[Opening Records for this exercise section]

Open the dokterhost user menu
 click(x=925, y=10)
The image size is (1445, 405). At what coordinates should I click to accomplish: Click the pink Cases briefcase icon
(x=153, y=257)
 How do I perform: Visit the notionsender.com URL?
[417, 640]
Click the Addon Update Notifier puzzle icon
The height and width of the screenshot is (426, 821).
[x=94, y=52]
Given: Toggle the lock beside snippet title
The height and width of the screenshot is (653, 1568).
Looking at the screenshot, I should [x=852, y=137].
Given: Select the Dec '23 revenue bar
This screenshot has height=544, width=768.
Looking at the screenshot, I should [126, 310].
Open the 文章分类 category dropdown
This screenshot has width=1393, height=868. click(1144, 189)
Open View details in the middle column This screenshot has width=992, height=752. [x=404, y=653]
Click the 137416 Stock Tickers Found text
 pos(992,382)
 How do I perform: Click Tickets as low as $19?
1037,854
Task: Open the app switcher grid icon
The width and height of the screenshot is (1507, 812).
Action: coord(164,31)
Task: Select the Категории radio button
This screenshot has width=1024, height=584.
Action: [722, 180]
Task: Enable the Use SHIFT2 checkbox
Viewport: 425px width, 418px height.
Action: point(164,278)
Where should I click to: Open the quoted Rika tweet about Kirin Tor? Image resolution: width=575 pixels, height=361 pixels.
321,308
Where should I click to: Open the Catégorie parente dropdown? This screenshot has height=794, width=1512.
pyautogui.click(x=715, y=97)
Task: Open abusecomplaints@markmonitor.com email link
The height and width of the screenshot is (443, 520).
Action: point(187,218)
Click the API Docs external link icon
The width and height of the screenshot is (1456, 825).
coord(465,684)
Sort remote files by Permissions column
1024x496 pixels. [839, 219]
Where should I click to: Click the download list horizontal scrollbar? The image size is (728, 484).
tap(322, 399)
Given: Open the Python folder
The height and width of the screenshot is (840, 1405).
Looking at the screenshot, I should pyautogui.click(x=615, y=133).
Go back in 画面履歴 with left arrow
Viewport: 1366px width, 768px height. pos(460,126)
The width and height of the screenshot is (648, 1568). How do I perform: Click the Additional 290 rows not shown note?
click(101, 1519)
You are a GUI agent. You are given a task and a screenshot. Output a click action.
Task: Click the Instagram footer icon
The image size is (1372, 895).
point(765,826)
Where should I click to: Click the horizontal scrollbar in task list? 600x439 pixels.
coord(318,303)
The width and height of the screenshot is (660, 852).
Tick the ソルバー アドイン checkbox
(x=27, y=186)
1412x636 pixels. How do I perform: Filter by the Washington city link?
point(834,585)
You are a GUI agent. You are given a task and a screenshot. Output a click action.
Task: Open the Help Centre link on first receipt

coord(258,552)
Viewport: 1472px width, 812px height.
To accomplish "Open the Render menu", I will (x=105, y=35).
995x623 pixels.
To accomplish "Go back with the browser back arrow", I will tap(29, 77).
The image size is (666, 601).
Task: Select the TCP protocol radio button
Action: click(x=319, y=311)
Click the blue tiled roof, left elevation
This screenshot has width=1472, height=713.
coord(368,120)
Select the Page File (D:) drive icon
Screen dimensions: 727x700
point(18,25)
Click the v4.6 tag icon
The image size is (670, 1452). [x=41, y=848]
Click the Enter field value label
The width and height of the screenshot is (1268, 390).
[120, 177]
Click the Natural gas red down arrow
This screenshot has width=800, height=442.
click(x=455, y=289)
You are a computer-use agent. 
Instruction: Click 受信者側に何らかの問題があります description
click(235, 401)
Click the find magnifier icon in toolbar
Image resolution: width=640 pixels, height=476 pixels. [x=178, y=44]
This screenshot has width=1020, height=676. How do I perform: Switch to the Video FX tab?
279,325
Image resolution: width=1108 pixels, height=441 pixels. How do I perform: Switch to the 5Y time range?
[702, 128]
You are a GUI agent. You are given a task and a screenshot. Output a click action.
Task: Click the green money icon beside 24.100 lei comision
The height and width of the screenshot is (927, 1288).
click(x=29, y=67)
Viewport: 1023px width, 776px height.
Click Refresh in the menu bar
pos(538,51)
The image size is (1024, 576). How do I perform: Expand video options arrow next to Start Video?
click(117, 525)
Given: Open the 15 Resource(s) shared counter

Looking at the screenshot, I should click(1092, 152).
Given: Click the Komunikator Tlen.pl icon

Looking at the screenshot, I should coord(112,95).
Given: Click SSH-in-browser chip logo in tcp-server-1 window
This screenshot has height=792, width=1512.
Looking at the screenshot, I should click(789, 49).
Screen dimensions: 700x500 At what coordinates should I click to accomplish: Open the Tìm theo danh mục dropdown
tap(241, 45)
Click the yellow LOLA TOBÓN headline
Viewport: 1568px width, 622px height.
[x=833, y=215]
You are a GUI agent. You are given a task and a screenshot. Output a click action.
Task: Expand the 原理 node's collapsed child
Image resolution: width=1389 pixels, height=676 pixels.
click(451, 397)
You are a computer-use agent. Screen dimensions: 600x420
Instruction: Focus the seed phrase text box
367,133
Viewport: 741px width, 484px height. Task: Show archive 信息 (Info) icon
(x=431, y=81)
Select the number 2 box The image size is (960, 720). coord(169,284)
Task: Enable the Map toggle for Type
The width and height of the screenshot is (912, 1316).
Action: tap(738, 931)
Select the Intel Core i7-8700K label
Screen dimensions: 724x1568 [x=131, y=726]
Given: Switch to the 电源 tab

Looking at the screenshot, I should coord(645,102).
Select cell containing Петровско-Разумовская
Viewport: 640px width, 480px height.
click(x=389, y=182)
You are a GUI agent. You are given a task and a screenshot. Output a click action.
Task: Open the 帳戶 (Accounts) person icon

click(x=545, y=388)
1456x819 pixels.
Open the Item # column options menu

[Closing Records for this exercise section]

### The problem
Send back every record, precisely as written.

### Exercise response
Open the dokterhost user menu
 click(x=925, y=10)
The image size is (1445, 405). At what coordinates should I click to accomplish: Click the pink Cases briefcase icon
(x=153, y=257)
 How do I perform: Visit the notionsender.com URL?
[417, 640]
Click the Addon Update Notifier puzzle icon
The height and width of the screenshot is (426, 821).
[x=94, y=52]
Given: Toggle the lock beside snippet title
The height and width of the screenshot is (653, 1568).
Looking at the screenshot, I should [x=852, y=137].
Given: Select the Dec '23 revenue bar
This screenshot has height=544, width=768.
Looking at the screenshot, I should [126, 310].
Open the 文章分类 category dropdown
This screenshot has width=1393, height=868. click(1144, 189)
Open View details in the middle column This screenshot has width=992, height=752. [x=404, y=653]
Click the 137416 Stock Tickers Found text
 pos(992,382)
 How do I perform: Click Tickets as low as $19?
1037,854
Task: Open the app switcher grid icon
The width and height of the screenshot is (1507, 812).
Action: coord(164,31)
Task: Select the Категории radio button
This screenshot has width=1024, height=584.
Action: [722, 180]
Task: Enable the Use SHIFT2 checkbox
Viewport: 425px width, 418px height.
Action: point(164,278)
Where should I click to: Open the quoted Rika tweet about Kirin Tor? Image resolution: width=575 pixels, height=361 pixels.
321,308
Where should I click to: Open the Catégorie parente dropdown? This screenshot has height=794, width=1512.
pyautogui.click(x=715, y=97)
Task: Open abusecomplaints@markmonitor.com email link
The height and width of the screenshot is (443, 520).
Action: point(187,218)
Click the API Docs external link icon
The width and height of the screenshot is (1456, 825).
coord(465,684)
Sort remote files by Permissions column
1024x496 pixels. [839, 219]
Where should I click to: Click the download list horizontal scrollbar? The image size is (728, 484).
tap(322, 399)
Given: Open the Python folder
The height and width of the screenshot is (840, 1405).
Looking at the screenshot, I should pyautogui.click(x=615, y=133).
Go back in 画面履歴 with left arrow
Viewport: 1366px width, 768px height. pos(460,126)
The width and height of the screenshot is (648, 1568). How do I perform: Click the Additional 290 rows not shown note?
click(101, 1519)
You are a GUI agent. You are given a task and a screenshot. Output a click action.
Task: Click the Instagram footer icon
The image size is (1372, 895).
point(765,826)
Where should I click to: Click the horizontal scrollbar in task list? 600x439 pixels.
coord(318,303)
The width and height of the screenshot is (660, 852).
Tick the ソルバー アドイン checkbox
(x=27, y=186)
1412x636 pixels. How do I perform: Filter by the Washington city link?
point(834,585)
You are a GUI agent. You are given a task and a screenshot. Output a click action.
Task: Open the Help Centre link on first receipt

coord(258,552)
Viewport: 1472px width, 812px height.
To accomplish "Open the Render menu", I will (x=105, y=35).
995x623 pixels.
To accomplish "Go back with the browser back arrow", I will tap(29, 77).
The image size is (666, 601).
Task: Select the TCP protocol radio button
Action: click(x=319, y=311)
Click the blue tiled roof, left elevation
This screenshot has width=1472, height=713.
coord(368,120)
Select the Page File (D:) drive icon
Screen dimensions: 727x700
point(18,25)
Click the v4.6 tag icon
The image size is (670, 1452). [x=41, y=848]
Click the Enter field value label
The width and height of the screenshot is (1268, 390).
[120, 177]
Click the Natural gas red down arrow
This screenshot has width=800, height=442.
click(x=455, y=289)
You are a computer-use agent. 
Instruction: Click 受信者側に何らかの問題があります description
click(235, 401)
Click the find magnifier icon in toolbar
Image resolution: width=640 pixels, height=476 pixels. [x=178, y=44]
This screenshot has width=1020, height=676. How do I perform: Switch to the Video FX tab?
279,325
Image resolution: width=1108 pixels, height=441 pixels. How do I perform: Switch to the 5Y time range?
[702, 128]
You are a GUI agent. You are given a task and a screenshot. Output a click action.
Task: Click the green money icon beside 24.100 lei comision
The height and width of the screenshot is (927, 1288).
click(x=29, y=67)
Viewport: 1023px width, 776px height.
Click Refresh in the menu bar
pos(538,51)
The image size is (1024, 576). How do I perform: Expand video options arrow next to Start Video?
click(117, 525)
Given: Open the 15 Resource(s) shared counter

Looking at the screenshot, I should click(1092, 152).
Given: Click the Komunikator Tlen.pl icon

Looking at the screenshot, I should coord(112,95).
Given: Click SSH-in-browser chip logo in tcp-server-1 window
This screenshot has height=792, width=1512.
Looking at the screenshot, I should click(789, 49).
Screen dimensions: 700x500 At what coordinates should I click to accomplish: Open the Tìm theo danh mục dropdown
tap(241, 45)
Click the yellow LOLA TOBÓN headline
Viewport: 1568px width, 622px height.
[x=833, y=215]
You are a GUI agent. You are given a task and a screenshot. Output a click action.
Task: Expand the 原理 node's collapsed child
Image resolution: width=1389 pixels, height=676 pixels.
click(451, 397)
You are a computer-use agent. Screen dimensions: 600x420
Instruction: Focus the seed phrase text box
367,133
Viewport: 741px width, 484px height. Task: Show archive 信息 (Info) icon
(x=431, y=81)
Select the number 2 box The image size is (960, 720). coord(169,284)
Task: Enable the Map toggle for Type
The width and height of the screenshot is (912, 1316).
Action: tap(738, 931)
Select the Intel Core i7-8700K label
Screen dimensions: 724x1568 [x=131, y=726]
Given: Switch to the 电源 tab

Looking at the screenshot, I should coord(645,102).
Select cell containing Петровско-Разумовская
Viewport: 640px width, 480px height.
click(x=389, y=182)
You are a GUI agent. You are given a task and a screenshot. Output a click action.
Task: Open the 帳戶 (Accounts) person icon

click(x=545, y=388)
1456x819 pixels.
Open the Item # column options menu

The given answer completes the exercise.